DATA PROVIDED:

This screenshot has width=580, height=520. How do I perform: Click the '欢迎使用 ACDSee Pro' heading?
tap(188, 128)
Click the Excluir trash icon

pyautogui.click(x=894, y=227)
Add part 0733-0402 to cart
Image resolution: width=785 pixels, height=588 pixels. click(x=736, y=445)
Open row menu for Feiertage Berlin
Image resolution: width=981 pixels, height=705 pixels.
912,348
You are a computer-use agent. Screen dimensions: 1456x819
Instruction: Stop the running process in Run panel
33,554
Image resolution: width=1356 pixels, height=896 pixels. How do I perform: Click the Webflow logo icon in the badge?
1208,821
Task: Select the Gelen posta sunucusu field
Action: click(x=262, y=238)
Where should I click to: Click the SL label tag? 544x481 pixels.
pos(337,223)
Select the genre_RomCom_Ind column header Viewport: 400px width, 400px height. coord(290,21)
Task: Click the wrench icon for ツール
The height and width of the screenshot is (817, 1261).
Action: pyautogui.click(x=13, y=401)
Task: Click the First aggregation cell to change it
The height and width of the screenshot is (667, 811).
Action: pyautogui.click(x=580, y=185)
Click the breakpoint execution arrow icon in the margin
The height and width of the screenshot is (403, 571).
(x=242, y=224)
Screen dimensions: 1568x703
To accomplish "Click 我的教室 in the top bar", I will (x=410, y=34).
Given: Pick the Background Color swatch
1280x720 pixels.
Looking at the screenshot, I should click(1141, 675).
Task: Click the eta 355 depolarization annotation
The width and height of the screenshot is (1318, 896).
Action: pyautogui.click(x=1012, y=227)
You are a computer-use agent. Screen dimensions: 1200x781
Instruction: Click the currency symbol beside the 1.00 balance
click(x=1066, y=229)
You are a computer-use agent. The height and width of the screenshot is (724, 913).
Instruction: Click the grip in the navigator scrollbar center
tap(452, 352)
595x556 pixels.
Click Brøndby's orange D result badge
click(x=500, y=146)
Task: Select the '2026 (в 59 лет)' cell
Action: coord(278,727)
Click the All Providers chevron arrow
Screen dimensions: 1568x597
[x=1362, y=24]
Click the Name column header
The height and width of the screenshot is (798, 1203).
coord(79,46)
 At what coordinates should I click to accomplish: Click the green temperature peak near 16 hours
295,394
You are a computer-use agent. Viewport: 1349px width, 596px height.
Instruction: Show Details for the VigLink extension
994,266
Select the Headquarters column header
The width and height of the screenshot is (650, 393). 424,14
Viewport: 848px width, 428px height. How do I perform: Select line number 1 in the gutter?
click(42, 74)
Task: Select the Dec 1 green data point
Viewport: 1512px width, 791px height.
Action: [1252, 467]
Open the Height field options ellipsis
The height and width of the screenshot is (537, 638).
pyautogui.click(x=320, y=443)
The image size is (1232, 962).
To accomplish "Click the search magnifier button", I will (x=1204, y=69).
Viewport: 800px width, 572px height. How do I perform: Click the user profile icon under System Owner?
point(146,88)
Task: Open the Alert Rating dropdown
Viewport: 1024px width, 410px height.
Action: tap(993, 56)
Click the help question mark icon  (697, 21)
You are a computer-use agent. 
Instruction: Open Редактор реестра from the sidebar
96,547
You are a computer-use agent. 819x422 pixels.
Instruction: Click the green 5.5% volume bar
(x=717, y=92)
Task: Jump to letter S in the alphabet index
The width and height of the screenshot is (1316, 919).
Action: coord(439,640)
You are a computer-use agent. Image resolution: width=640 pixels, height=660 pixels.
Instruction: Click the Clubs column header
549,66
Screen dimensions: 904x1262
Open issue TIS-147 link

PROBLEM DESCRIPTION:
Scan the entries above and show each line that contains the word "computer".

EXERCISE OUTPUT:
You are a computer-use agent. Screen dimensions: 1456x819
You are a computer-use agent. Screen dimensions: 1200x781
You are a computer-use agent. The height and width of the screenshot is (724, 913).
You are a computer-use agent. Viewport: 1349px width, 596px height.
You are a computer-use agent. 
You are a computer-use agent. 819x422 pixels.
You are a computer-use agent. Image resolution: width=640 pixels, height=660 pixels.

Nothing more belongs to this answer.